Wir haben bei uns im Betrieb jede Menge Fertigungslinien die noch nicht nach DIN EN ISO 13849 bewertet sind.

Nun gibt es ja keinen Bestandsschutz. Zudem bekomme ich für die alten 2 kanaligen Schalter keine Werte. Aber die werden ja nun mal auch nicht einfach unsicher.

Leider sind aber die Kosten für eine Bewertung mit Sistema usw.. nicht unerheblich.  Es handelt sich Größtenteils um verkettete Linien die eine ganze Montagehalle ausfüllen. Stillstandszeiten für Änderungen max Sonntags 8 Stunden.

Not Aus usw. werden regelmäßig geprüft, sind aber größtenteils nur einkanalig ausgeführt.


Natürlich will man diese Kosten nicht auf sich nehmen, da es keine Produktivitätssteigerung mit sich bringt. Wie handhabt ihr diese Problematik.

Mann ist bereit Anlagen die überarbeitet werden natürlich dem aktuellen Stand anzupassen. Also Berechnung mit Sistema usw..
Änderung der Hardware usw..

Wir handhabt ihr das bei euch?? Ich hätte gerne Beispiele aus der Praxis und nicht Zitate aus der Norm.


----------



## Safety (20 September 2012)

Hallo,
Du liegst mit der Annahme das die DIN EN ISO 13849-1 auch auf sogenannte Altanlagen anzuwenden ist erst mal falsch.
Es gibt Bestandschutz in einem bestimmten Rahmen.
Die Maschinenrichtlinie ist erst 1995 anzuwenden, vorher gab es eine Übergangszeit von 1993-1995 da konnte man wählen zwischen Nationalen Vorschriften wie UVV ZH usw und MRL.  
Die bei euch vorhandenen Maschinen müssen den Richtlinien bzw. Nationalen Vorschriften die beim erstmaligen Inverkehrbringen gültig waren entsprechen. Bedeutet ab 1995 MRL, vorher UVV aber auch Altmaschinen haben ein Mindestmaß zu erfüllen dies ist der Anhang 1 der BetrSichV. Wenn die Forderungen dieses Anhangs nicht erfüllt sind dann muss nach gerüstet werden oder es gab Nationale Vorschriften die eine Nachrüstung gefordert haben.
Nur wenn man eine Maschine wesentlich verändert dann muss man auch nach der neusten MRL vorgehen.
Es gibt Checklisten zur BtrSichV, z.B. von der BGRCI, habe den Link nicht greifbar, eventuell kann dies ein andere übernehmen.


----------



## Tommi (20 September 2012)

Hallo,

"checkliste betriebssicherheitsverordnung anhang 1" bei google eingeben.
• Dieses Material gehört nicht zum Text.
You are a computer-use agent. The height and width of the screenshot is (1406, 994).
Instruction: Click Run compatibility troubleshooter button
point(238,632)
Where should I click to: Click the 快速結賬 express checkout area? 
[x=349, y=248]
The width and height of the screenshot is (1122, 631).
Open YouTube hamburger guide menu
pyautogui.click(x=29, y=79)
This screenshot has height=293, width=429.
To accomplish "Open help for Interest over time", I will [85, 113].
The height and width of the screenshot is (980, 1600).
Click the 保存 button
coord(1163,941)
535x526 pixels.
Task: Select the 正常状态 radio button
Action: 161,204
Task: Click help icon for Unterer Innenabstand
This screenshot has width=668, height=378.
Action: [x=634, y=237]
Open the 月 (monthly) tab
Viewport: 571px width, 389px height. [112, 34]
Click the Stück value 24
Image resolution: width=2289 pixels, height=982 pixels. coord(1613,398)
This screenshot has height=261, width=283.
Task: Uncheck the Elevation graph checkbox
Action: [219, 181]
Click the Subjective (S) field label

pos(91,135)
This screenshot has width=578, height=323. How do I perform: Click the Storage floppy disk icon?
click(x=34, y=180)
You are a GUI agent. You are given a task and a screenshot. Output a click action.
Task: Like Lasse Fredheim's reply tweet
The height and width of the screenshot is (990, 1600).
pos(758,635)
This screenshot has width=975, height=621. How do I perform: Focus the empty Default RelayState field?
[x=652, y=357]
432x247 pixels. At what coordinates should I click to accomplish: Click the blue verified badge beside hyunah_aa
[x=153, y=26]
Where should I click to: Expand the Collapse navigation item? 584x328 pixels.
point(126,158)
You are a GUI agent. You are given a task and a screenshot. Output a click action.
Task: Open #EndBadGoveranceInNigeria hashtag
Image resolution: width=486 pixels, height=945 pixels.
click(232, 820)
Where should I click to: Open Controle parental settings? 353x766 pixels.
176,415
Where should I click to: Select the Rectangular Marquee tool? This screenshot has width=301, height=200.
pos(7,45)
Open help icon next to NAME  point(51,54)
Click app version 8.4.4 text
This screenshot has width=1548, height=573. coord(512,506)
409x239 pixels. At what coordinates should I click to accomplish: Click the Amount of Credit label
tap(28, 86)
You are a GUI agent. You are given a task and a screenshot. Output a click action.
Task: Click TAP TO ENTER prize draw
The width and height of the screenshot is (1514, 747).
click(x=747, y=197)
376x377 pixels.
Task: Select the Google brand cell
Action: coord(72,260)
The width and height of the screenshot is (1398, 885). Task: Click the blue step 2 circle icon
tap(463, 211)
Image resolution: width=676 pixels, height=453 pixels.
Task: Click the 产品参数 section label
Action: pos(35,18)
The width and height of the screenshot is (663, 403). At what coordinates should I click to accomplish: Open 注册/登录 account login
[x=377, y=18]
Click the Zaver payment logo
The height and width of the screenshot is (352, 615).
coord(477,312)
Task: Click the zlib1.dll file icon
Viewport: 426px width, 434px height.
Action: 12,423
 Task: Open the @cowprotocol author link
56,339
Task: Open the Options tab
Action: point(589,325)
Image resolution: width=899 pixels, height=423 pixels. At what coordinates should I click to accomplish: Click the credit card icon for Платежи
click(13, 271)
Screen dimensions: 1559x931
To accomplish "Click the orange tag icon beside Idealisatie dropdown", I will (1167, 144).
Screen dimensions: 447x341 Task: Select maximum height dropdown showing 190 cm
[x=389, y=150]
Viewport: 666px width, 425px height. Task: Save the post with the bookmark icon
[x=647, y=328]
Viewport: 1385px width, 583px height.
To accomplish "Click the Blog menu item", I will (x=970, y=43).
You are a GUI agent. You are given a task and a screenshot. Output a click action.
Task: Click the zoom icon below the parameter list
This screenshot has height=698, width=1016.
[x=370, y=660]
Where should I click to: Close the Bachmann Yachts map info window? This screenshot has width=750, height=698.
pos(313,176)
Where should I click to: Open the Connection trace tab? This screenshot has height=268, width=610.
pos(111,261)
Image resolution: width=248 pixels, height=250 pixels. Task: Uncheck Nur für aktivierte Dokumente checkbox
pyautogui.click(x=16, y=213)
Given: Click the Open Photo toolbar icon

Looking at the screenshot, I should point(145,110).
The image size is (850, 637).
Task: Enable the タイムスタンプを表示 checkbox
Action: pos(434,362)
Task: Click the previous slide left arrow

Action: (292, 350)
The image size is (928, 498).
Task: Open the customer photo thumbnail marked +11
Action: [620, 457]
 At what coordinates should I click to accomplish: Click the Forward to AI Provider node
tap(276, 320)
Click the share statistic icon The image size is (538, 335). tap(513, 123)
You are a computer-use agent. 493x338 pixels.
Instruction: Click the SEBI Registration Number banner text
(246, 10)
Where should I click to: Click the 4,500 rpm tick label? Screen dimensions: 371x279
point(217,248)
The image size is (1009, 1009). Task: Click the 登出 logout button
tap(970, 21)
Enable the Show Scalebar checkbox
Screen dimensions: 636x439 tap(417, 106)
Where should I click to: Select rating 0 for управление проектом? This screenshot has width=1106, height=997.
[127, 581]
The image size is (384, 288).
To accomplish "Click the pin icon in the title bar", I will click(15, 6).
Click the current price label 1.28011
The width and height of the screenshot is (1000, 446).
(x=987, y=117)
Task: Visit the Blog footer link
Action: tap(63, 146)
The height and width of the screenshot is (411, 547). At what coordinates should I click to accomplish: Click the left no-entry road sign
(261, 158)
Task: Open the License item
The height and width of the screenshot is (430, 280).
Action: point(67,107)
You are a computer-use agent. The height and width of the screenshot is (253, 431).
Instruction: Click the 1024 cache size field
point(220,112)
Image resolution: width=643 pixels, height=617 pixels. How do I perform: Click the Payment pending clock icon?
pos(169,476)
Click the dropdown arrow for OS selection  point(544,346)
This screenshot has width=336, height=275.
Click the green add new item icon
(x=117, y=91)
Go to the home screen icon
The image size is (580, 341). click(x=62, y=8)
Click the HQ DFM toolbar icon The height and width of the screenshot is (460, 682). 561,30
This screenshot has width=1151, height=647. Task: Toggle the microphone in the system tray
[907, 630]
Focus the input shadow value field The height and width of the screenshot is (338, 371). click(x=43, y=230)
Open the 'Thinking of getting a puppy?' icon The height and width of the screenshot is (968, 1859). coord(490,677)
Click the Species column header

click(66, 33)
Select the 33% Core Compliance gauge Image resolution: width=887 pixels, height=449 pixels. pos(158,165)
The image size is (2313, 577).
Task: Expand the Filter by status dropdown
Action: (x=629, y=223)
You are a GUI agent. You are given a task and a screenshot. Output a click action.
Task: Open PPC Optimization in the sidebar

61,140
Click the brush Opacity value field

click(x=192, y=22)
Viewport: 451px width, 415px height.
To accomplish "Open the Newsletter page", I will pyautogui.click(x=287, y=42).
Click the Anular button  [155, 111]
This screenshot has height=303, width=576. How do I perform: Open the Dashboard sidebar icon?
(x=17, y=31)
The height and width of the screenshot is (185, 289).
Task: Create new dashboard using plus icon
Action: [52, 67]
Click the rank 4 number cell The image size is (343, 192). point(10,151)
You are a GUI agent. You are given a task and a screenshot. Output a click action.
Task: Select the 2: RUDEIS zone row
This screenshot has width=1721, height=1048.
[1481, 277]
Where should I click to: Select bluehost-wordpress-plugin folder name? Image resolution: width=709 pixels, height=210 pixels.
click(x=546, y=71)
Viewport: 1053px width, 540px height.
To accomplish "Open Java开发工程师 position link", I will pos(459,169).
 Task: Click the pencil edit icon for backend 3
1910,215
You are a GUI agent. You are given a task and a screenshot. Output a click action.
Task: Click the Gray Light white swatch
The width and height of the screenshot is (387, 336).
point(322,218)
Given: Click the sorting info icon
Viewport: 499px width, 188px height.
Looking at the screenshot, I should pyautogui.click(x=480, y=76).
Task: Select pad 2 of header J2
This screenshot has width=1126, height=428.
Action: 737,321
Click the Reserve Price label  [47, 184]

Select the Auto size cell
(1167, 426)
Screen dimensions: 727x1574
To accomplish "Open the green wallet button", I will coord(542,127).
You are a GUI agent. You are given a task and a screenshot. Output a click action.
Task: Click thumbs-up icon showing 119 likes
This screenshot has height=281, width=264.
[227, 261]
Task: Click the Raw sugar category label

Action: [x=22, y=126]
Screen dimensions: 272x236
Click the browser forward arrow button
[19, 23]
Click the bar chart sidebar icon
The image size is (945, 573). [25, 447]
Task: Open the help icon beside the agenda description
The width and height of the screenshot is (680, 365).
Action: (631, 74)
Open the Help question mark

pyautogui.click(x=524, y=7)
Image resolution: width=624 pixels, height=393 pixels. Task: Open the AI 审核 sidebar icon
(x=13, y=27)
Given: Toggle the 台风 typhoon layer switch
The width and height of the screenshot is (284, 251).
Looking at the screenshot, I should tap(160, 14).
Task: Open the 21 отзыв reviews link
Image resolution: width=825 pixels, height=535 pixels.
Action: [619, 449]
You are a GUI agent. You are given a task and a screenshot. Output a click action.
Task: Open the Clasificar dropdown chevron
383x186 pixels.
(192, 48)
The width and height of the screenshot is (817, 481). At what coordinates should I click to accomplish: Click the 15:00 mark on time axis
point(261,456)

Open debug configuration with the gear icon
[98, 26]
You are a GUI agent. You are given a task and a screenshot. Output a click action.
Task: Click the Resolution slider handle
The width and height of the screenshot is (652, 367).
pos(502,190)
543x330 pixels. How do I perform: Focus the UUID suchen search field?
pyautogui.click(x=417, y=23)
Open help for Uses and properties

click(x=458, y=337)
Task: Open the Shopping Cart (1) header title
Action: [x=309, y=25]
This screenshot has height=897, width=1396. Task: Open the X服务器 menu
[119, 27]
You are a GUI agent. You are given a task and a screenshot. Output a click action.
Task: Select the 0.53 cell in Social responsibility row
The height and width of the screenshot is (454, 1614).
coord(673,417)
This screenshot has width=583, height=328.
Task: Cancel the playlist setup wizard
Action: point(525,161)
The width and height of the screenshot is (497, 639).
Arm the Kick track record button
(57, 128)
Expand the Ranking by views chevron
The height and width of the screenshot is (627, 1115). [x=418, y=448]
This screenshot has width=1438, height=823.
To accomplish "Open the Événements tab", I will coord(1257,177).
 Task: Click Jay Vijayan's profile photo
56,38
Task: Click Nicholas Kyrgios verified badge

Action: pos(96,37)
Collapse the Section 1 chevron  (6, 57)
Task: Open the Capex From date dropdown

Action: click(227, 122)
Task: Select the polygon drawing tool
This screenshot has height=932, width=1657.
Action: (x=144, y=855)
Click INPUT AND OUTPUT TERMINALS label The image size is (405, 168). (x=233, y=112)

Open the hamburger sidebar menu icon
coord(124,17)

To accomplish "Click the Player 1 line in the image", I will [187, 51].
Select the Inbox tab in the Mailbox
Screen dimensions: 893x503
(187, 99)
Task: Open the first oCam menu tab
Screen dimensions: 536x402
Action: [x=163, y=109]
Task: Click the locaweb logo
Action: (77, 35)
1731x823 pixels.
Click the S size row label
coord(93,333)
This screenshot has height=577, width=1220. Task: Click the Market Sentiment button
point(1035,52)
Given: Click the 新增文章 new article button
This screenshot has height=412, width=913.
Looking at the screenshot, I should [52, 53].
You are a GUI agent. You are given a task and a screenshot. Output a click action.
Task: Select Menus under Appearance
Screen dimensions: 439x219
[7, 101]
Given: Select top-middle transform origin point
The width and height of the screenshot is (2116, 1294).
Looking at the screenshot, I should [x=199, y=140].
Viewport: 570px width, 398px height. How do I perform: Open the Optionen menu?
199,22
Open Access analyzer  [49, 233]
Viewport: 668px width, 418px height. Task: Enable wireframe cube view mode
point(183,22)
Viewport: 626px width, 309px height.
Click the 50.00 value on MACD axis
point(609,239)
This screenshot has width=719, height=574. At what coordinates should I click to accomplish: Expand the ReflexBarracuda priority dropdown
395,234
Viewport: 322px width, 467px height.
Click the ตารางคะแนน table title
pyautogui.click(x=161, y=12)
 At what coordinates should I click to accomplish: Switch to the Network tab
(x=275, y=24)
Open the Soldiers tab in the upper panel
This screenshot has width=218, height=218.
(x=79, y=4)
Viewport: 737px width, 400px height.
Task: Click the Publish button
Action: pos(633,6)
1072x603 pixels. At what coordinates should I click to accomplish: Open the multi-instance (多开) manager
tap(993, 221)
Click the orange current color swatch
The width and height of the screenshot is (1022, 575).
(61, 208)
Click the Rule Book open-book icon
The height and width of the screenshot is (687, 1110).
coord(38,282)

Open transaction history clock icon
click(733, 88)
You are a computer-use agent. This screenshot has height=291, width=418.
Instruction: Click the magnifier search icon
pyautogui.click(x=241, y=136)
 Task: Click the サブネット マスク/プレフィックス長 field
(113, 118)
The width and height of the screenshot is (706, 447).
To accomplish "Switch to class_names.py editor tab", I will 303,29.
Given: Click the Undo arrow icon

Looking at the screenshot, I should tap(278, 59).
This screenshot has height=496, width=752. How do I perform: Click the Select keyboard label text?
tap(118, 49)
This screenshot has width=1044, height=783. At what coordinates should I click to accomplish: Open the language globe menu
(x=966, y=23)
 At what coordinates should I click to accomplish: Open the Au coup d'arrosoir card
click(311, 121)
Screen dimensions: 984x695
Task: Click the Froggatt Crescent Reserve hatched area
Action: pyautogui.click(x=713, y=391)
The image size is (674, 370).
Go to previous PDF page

Der dritte Treffer, rtf-Formular unter www.arbeitssicherheit.de.

Gruß
Tommi


----------



## Profilator (21 September 2012)

Hallo,

klar habt ihr " im Betrieb jede Menge Fertigungslinien die noch nicht nach DIN EN ISO 13849 bewertet sind. "  Das ist auch erstmal völlig in Ordnung, bei älteren Anlagen im Bestand. Die jetzt einfach mal  "wie auch immer - und unabhängig von z.B. verfügbaren Werten - neu und unter Anwendung der  DIN EN ISO 13849 zu bewerten ist ein falscher gedanklicher Ansatz. Um konform zur MRL und damit CE - Konform zu sein ist die funktionale Sicherheit von Steuerungen nach der DIN EN ISO 13849  zu bewerten, wenn die Maschine in der Gemeinschft erstmalig inverkehr gebracht wird. Die Maschinen die seit Jahren bei euch stehen - solange sie da stehen, ist alles in Butter.

Allerdings wie schon von anderer Seite erwähnt, müssen diese Maschinen zumindest dem damaligen Stand entsprechen, ggf. muss dieser ertüchtigt werden, sofern das aus heutiger Sicht nun garnicht mehr akzeptabel ist.


MfG


----------